On Saturday, delegates endorsed Raul Garcia for the U.S. Senate – a longshot bid against Democratic incumbent Maria Cantwell who’s held the seat since 2001, and candidates for six statewide offices, including governor and commissioner of public lands.
The biggest surprise might have been Dale Whitaker getting endorsed for secretary of state ahead of state Sen. Phil Fortunato and Bob Hagglund, who ran for the office in 2022. Fortunato and Hagglund both said they would end their campaigns and back Whitaker.
David Olson got the endorsement for superintendent of public instruction in a four-person contest.
Chad Magendanz, a former state lawmaker and one of the other three, signed the pledge and lauded the goal of building unity with the early endorsement process. He ended his campaign Saturday.
“I’m disappointed,” Magendanz said. “I was hoping the delegates would have a longer view and focus on electability versus a purity test.”
He had reported raising nearly $28,000, a sum that will go into his surplus account to use in a future campaign or to help candidates in this election cycle. Maybe Olson.
“I will help him out in ways that I can,” he said.
Pete Serrano received the near unanimous backing for attorney general as did Matt Hawkins for auditor. They were the only ones seeking party support for those offices.
Decisions for congressional candidates occurred Friday and were made by caucuses of delegates in each of the 10 congressional districts.
Ferry County Commissioner Brian Dansel, who served in the Trump administration, received the endorsement in the 5th Congressional District. That’s where a host of Republicans – including state Rep. Jacquelin Maycumber and Spokane County Treasurer Michael Baumgartner – are competing to succeed the retiring Republican Congresswoman Cathy McMorris Rodgers.
In southwest Washington’s 3rd Congressional District, Joe Kent snagged an early endorsement from the party’s state committee last August making this week’s affirmation at the convention a formality.
Republicans lost the seat in 2022 when Kent, a Trump acolyte, ousted Herrera Beutler, the incumbent, in the primary then lost to Democrat Marie Gluesenkamp Perez in November.
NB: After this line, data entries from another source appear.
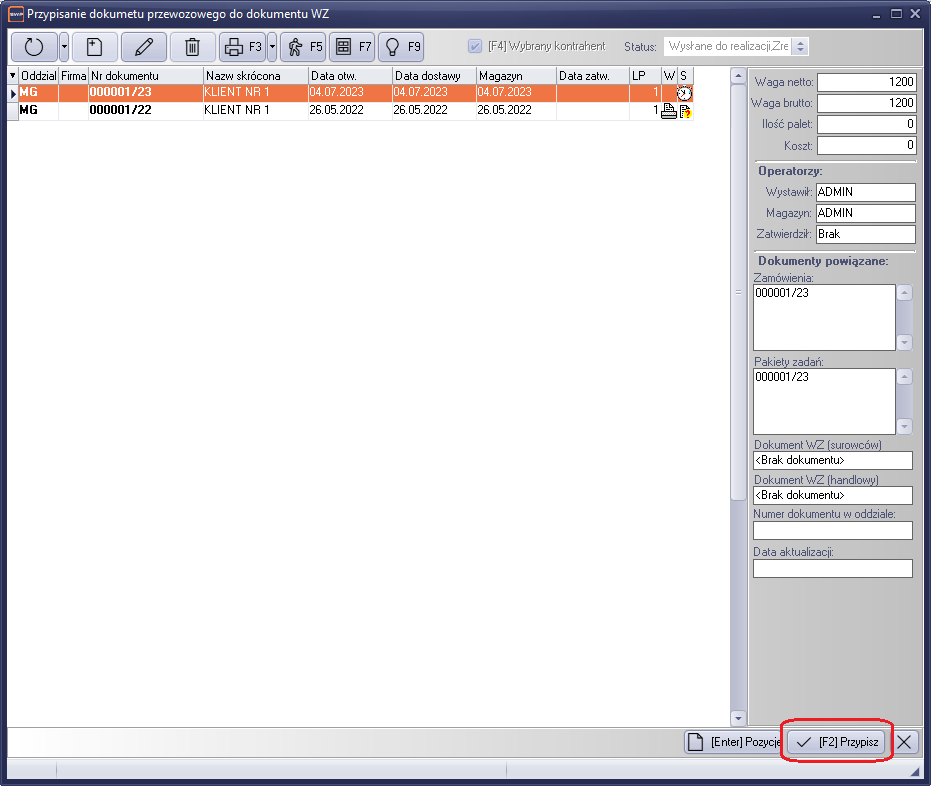Sort by the Nr dokumentu column header
The height and width of the screenshot is (786, 931).
click(x=145, y=76)
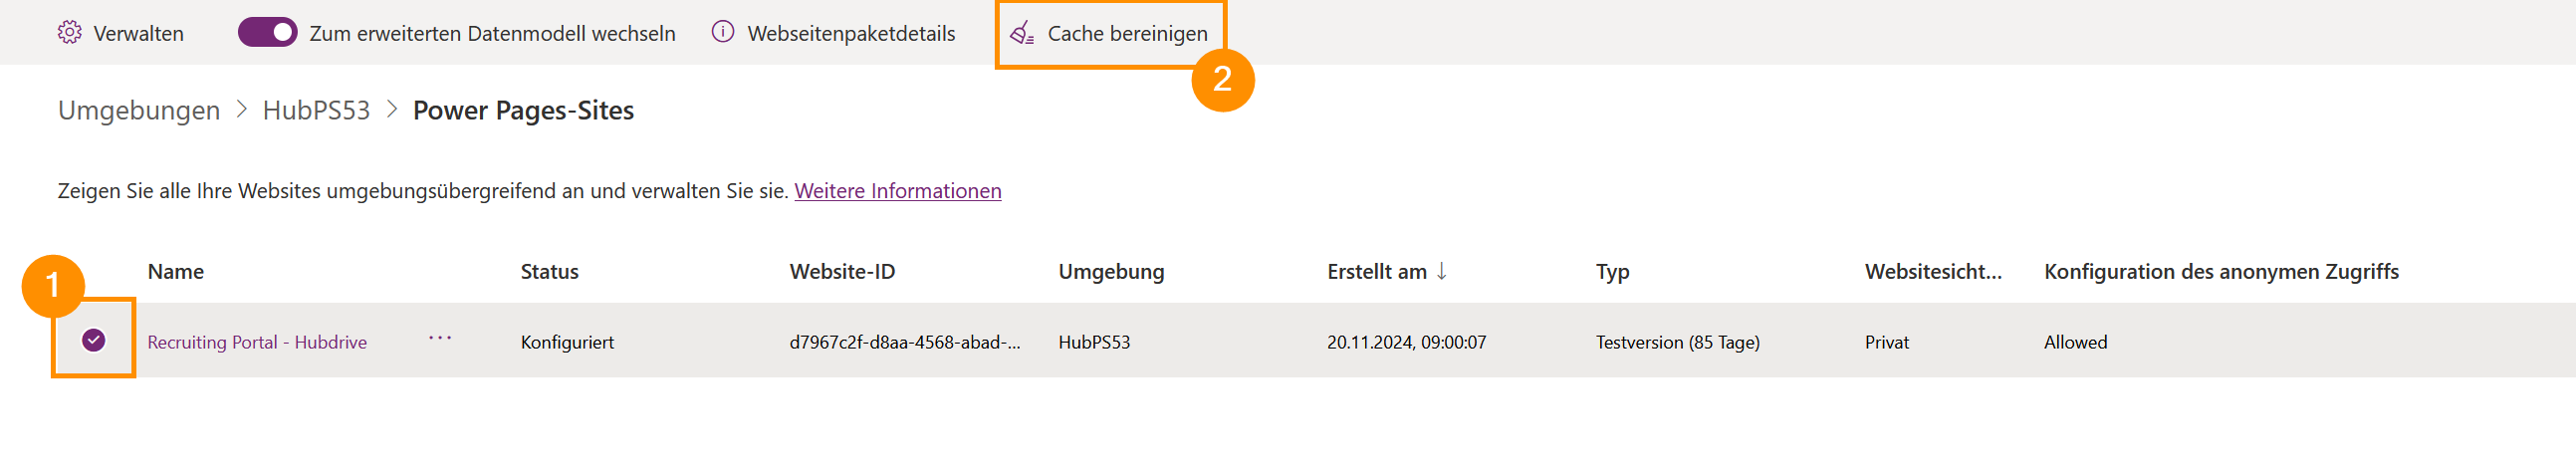Navigate to HubPS53 in the breadcrumb

(316, 110)

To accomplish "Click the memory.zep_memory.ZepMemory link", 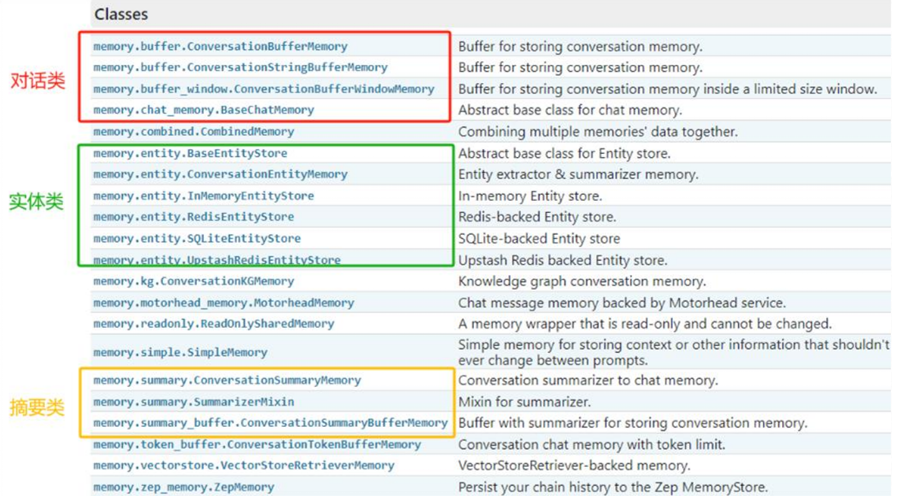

Leslie Lewallen, a Republican, is also vying for the seat. But she did not attend the convention and, in an op-ed for The Columbian, blasted the whittling down process as a “heavy-handed tactic” that risks fracturing the party and losing winnable seats for Republicans.
“Expecting candidates and voters to fall in line with the endorsements made by a self-selected sampling of party representatives is undemocratic and antithetical to the robust electoral process envisioned by our Founding Fathers,” she wrote.